Vendor Security: Why Legal Ops Should Require ISO Accreditation
With the daily number of cyberattacks pushing 4,000 and at least 80 of the top 100 U.S. law firms having verified breaches since 2011, there has never been a more important time to be hyper-vigilant when it comes to technology vendors and their handling of your data.
In fact, approximately 63% of breaches are linked to third parties, according to a new Logicforce study. Bearing that in mind, it seems even more astounding that 80% of law firms in the study do not tightly control, or even closely vet, the information security policies of their chosen vendors.
Every one of the 200 law firms surveyed and assessed had been targeted for confidential client data in 2016 and 2017 with 40% completely unaware of the breach. While we may not know when a data breach may come, the days of blindly trusting your vendor to self-certify their data security processes and protocols are behind us.
Third-party accreditations like ISO 27001 have become a must-have for any technology vendor for legal departments and law firms. It gives the legal department assurances that the vendor has strong policies, training and active monitoring in place. Data encryption, patching, regular staff training, monitoring of access controls: these are all areas that are key to maintaining information security, and yet are still not common across all technology vendors.

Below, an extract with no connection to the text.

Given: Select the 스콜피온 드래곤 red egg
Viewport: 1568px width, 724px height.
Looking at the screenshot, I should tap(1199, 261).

One key thing to look for: For hosted (SaaS) software, it’s not enough to have “ISO accredited data centers.” The company’s own information security processes and controls must be accredited. As an example, it’s no good if Amazon Web Services (AWS) is ISO accredited, but the company using their data services is not.
The same advice applies to legal departments: when contracting with vendors, third-party accreditation must be part of your outside vendor checklist of best practices (and if you don’t have a checklist yet, you need to develop one). There are seemingly countless examples of data breaches that might have been prevented had due diligence prevailed during the on-boarding process.
Last month, a huge data leak at Verizon was blamed on lax security at one of its outside vendors, Nice Systems, based in Israel. The leak exposed millions of customers records. The implications of such a breach extend beyond corporate reputation to include financial losses and regulatory violations.
Looking ahead, many are now predicting that ISO certification will be so commonplace in the near future that it will be on the same level as malpractice insurance – absolutely necessary.
The emphasis is on legal departments to insist vendors provide assurances and compliance requirements during the buying process. Specific requirements and policies may need to be considered for particular kinds of data, expressly noting controlling laws and industry standards. Any vendor that is unwilling or unable to provide sufficient detail should be removed from consideration as the risks have become too great.